With bagging, most estimators will only see ~63% of the training data and miss ~37%. Which instances are included in the "missed" and "trained on" columns changes for each estimator, so all the data is likely seen by the ensemble. However, we can take the 37% missed on each estimator and use that for evaluations, "without the need for a separate validation set or cross-validation.
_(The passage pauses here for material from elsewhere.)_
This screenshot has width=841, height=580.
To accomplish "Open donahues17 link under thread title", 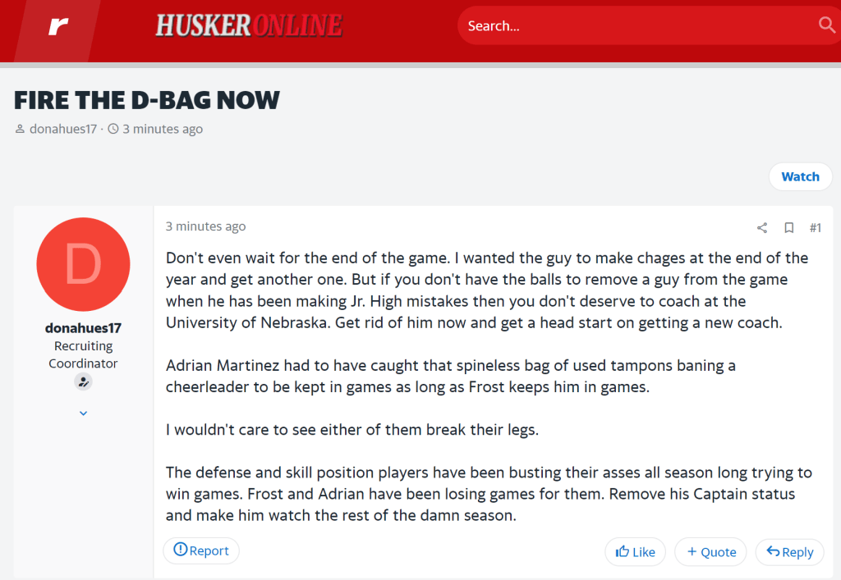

You can evaluate the ensemble itself by averaging out the **out-of-bag** (oob) instances of each predictor."

In [22]:
bag_clf = BaggingClassifier(
    DecisionTreeClassifier(), n_estimators=500,
    bootstrap=True, n_jobs=-1, oob_score=True)
bag_clf.fit(x_train, y_train)
bag_clf.oob_score_

0.848

The out of bag evaluation is a pretty good indicator for how well the whole ensemble will do on the test set.